According to the story in the Columbia Missourian, iPods and iPhones are “learning devices” used to record lectures. But student still have the option of using their laptops to record lectures.

People have already started bitching about this. Favoring one brand of computer or device; scamming the financial needs program, etc.

When I saw @georgekopp ‘s tweet on this, I thought it was a good idea but for a reason not mentioned in the story.

News is going (has gone?) mobile. A journalism student can’t begin to understand –and report on– that world without a moblie device and –for the moment– the iPhone and iPod Touch are the of breed. I can’t believe the J-school didn’t make that point.

It would be like coming to photography school without a camera.

[A few hours later]

This is another one of those fantasy courses that are easy to come up with if you’ve never taught a class and have no expectation of doing so.

iPhone Reporting would come somewhere in the middle of j-school, rather than at beginning or end. Might work something like this:

Students are equipped with the new iPhone we’re all hoping will come out this summer. It does still images; audio and video (including editing apps). And that’s it. No laptops, digital cameras recorders… just the iPhone.

Each picks a story to cover for the entire semester. Or maybe they pick one from a hat. Either way.

Students are encouraged to use any and all platforms: YouTube, Twitter, flickr, Facebook, Twitpic, etc. The professor follows along online, offering feedback and suggestions during class time.

For all I know the MU J-School might already offer such a course.
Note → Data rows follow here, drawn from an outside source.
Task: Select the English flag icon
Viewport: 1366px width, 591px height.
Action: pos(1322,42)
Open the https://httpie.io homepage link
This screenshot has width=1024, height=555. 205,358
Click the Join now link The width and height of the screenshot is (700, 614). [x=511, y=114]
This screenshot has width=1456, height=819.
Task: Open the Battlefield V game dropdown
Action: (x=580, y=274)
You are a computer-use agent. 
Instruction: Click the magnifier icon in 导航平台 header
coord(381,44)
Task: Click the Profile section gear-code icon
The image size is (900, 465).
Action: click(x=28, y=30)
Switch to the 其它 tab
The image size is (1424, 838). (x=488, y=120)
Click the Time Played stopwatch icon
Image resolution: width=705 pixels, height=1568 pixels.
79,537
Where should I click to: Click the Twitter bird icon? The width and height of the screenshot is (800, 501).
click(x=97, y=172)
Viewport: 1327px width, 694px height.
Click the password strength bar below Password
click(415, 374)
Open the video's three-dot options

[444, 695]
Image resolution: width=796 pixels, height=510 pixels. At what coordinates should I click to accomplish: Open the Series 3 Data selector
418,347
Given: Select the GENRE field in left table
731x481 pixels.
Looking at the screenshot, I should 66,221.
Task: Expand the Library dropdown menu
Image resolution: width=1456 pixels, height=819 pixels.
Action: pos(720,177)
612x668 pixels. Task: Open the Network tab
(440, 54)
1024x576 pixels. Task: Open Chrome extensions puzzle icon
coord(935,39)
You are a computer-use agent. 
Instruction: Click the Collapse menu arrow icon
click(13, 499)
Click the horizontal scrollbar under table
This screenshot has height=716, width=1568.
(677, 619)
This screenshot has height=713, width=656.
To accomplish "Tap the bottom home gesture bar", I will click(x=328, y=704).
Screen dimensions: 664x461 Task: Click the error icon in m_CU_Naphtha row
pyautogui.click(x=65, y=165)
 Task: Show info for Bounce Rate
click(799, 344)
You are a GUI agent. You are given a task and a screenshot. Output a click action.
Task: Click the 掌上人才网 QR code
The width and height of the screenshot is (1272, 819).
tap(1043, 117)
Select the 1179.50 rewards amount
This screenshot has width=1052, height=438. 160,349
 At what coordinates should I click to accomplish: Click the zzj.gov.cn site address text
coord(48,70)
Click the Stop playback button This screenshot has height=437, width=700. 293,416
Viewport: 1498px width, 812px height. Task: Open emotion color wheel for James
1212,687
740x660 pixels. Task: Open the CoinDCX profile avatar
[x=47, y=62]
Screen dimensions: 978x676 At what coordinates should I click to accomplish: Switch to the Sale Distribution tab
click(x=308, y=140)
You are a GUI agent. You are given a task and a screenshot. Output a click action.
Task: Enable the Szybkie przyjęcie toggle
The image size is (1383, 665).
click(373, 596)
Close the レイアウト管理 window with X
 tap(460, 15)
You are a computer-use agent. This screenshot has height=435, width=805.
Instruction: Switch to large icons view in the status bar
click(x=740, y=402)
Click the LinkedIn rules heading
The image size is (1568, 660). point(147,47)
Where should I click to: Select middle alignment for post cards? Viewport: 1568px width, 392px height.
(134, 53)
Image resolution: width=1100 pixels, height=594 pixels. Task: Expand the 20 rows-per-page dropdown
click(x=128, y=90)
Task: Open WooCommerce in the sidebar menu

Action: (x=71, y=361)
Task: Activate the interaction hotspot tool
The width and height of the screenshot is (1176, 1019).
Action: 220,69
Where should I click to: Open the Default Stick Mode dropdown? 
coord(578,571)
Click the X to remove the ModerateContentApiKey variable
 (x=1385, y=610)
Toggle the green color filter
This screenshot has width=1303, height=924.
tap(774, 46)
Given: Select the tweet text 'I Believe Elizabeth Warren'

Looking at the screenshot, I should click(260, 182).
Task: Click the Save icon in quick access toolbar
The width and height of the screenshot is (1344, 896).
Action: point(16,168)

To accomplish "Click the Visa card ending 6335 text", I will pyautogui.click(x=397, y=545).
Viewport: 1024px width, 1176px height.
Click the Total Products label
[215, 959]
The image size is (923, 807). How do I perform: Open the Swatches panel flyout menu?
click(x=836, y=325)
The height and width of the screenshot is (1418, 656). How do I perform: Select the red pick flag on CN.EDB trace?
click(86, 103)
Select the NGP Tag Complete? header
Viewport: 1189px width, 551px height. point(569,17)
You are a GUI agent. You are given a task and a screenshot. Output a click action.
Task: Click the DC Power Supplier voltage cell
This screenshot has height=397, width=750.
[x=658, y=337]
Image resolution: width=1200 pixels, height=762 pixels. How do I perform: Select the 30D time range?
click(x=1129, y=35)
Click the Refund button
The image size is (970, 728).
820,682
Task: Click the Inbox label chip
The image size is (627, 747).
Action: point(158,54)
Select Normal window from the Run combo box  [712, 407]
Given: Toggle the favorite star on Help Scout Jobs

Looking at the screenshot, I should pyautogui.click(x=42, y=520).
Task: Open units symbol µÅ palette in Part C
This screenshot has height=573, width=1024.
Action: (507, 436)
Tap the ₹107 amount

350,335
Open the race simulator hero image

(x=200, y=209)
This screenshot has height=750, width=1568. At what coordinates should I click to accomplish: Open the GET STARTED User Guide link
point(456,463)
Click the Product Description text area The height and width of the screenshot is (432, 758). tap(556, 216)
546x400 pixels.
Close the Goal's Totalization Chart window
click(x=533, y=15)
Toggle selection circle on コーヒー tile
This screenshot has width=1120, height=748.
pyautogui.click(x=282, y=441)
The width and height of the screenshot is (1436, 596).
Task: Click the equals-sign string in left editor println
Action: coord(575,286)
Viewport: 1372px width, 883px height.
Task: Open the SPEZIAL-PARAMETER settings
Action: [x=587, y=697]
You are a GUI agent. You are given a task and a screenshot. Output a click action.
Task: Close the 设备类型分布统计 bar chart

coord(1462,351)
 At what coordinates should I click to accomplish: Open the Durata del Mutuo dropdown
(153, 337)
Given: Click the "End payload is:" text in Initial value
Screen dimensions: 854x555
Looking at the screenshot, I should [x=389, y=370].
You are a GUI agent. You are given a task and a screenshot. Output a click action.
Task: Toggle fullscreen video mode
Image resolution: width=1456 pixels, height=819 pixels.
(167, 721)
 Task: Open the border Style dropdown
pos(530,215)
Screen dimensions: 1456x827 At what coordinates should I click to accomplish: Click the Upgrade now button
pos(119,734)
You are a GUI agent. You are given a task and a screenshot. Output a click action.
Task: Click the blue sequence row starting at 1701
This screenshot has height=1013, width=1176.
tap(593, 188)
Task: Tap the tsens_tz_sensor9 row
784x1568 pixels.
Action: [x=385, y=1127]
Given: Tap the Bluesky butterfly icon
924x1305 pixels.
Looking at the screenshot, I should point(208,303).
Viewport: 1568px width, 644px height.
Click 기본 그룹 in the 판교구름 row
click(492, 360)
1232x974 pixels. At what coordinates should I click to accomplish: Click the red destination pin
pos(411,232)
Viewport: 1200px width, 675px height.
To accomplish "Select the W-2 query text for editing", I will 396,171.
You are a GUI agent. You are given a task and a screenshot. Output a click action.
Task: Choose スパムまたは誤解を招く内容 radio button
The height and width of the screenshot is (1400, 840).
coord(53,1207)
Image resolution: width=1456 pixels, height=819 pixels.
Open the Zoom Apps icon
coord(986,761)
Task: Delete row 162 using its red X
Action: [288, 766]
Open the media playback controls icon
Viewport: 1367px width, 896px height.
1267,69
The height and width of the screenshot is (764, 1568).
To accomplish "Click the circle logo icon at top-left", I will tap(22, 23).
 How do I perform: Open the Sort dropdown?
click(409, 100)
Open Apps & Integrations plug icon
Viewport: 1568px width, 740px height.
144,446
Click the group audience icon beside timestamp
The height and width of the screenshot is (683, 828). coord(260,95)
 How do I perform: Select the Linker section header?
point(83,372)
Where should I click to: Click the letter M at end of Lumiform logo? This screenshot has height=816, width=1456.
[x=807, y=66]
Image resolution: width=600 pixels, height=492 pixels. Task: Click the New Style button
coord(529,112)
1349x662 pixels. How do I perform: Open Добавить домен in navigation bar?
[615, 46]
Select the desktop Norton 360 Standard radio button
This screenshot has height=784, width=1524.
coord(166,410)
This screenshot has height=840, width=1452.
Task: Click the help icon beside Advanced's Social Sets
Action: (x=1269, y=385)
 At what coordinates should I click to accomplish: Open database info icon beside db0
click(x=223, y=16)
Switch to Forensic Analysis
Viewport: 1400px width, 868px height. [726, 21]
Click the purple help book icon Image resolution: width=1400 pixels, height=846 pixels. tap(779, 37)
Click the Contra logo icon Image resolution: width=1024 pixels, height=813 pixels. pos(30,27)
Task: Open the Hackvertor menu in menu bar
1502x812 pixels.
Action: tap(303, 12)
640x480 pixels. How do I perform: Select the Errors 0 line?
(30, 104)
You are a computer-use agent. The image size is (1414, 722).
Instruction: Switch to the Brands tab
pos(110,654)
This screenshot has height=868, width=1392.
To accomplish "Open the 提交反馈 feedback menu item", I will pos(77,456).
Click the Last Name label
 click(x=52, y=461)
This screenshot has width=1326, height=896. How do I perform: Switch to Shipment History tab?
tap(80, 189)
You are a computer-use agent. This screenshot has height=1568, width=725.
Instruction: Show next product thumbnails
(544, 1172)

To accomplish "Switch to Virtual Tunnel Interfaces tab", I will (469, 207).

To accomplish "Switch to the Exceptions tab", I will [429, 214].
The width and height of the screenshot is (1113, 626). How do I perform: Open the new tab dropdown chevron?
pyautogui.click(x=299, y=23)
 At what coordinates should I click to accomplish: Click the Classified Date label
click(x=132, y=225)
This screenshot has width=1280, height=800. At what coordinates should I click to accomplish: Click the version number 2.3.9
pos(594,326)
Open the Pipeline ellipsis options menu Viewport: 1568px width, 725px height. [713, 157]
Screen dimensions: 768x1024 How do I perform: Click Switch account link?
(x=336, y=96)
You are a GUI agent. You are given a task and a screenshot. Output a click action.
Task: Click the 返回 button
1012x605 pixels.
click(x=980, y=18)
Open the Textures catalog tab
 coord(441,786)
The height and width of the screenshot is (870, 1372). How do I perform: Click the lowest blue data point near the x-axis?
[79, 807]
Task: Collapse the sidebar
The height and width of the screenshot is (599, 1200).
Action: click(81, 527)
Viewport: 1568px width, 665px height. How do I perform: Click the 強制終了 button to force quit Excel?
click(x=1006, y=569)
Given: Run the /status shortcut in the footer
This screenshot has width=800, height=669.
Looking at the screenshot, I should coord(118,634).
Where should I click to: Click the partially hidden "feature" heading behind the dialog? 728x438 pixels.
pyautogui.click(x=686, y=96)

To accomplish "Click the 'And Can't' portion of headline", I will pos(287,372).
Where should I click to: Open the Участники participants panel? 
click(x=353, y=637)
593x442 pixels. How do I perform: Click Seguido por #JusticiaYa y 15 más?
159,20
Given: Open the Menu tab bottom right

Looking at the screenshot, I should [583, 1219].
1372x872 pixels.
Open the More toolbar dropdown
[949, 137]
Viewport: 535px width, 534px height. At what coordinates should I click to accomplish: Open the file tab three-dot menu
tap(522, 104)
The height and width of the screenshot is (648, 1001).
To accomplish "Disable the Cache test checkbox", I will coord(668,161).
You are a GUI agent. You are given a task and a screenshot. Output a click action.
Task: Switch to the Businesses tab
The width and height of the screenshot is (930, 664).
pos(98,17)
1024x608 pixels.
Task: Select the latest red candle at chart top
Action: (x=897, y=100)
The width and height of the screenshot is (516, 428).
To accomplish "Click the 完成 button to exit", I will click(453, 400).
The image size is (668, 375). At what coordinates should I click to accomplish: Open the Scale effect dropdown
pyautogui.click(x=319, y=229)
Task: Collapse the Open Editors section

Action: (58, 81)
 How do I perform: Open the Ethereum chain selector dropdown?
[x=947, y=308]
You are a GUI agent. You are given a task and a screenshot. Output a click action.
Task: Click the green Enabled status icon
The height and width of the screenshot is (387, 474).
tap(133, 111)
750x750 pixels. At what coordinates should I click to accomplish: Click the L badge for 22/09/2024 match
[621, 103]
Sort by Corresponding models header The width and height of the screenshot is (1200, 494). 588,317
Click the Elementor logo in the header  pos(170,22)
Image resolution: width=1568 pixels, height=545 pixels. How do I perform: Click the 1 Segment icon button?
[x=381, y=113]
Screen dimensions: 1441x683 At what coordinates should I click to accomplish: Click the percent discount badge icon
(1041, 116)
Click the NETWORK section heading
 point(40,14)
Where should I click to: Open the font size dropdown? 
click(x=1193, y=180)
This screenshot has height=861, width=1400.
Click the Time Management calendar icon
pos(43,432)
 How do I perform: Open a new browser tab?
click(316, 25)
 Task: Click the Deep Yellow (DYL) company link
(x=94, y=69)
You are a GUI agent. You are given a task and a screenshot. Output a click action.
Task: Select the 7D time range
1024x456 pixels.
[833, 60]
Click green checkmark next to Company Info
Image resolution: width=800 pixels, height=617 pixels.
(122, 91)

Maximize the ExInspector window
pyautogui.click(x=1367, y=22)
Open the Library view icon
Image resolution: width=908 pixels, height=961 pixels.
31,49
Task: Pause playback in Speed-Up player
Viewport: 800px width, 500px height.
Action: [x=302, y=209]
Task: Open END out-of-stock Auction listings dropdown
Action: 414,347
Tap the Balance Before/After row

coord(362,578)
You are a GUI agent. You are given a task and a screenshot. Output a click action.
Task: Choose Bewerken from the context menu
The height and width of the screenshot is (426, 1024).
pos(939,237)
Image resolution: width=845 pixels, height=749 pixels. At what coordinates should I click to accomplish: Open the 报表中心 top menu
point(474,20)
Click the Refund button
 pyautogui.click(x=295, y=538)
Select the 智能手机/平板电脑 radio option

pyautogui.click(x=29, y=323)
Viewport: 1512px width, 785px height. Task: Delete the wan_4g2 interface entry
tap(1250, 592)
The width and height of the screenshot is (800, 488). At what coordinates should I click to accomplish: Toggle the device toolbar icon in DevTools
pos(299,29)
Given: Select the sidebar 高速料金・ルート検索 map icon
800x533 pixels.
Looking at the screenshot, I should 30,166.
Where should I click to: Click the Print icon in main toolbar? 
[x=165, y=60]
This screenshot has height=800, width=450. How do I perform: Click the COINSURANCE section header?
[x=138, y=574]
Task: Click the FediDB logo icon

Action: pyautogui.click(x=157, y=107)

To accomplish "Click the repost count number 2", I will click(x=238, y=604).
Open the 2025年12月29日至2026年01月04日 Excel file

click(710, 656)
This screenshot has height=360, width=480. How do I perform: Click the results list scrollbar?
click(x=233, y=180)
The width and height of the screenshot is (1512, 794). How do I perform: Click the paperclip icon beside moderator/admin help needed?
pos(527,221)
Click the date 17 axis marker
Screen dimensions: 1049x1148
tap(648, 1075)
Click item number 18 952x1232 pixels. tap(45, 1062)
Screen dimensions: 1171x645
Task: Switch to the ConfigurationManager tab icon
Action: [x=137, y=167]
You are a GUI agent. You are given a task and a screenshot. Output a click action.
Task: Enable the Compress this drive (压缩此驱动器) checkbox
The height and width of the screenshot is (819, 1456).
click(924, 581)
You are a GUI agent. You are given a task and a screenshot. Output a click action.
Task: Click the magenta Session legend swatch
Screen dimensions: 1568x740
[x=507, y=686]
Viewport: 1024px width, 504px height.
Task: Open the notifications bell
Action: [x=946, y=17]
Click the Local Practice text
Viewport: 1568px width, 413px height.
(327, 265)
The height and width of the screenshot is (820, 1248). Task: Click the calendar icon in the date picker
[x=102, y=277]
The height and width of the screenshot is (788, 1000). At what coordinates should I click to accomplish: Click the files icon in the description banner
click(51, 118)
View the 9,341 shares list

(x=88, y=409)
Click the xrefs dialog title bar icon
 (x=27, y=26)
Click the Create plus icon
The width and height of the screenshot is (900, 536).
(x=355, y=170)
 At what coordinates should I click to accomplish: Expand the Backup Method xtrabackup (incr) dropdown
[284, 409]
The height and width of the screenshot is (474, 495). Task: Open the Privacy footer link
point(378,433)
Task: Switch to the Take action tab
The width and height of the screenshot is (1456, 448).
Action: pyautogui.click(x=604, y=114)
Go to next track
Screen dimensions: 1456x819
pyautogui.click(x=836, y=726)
Perhaps it’s time for another visit with my old pal Mike McKean. Last time we spoke (almost 4 years ago?!) he had been tapped to head up the school’s new “convergence” program. Four Internet years is a lifetime.

PS: I now see he is in charge of the school’s Futures Lab. This implies there is more than one future. Very quantum.

Twitterize listeners to your radio station

Long ago, in a galaxy far away, I worked at a radio station that served a lot of small communities. We did our best to get news from as many of these little towns as we could. I remember one of the things we did was give away little plastic rain gauges (with a sponsor logo). On a morning following a big rain these “Weather Watchers” would call in and report how much rain they received.

I was reminded of this today when I came across @reportstorms, the Twitter page of ReportStorms.com. (“Almost 2″ of rain in Rockford, IL area”)
If I worked at a radio station that was trying to serve a regional audience, I think I might set up a Twitter page for each community and recruit a few people from each burg to feed them. I might even provide a mobile phone with minutes so they didn’t have to use their own. Bet you could build that into a sponsorship.

So when Holcomb, MO gets a down-pour, you get up-to-the-minute reports. Even pix. Nobody covering the Holcomb Hornets basketball game? Twitter away.

Pull the RSS feeds of all of these community Twitter pages into a branded and sponsored page on the radio station website. Maybe feature a different community feed on the station home page every hour.

Can’t find good news people to work at your station? Why not have hundreds? Once you get some traction, I bet you’ll have people waiting in line to join up.

Oh, and one more thing. The new iPhones coming out this summer are rumored to do video.

PS: As far as I know stations are already doing this. If you know of any, link me up.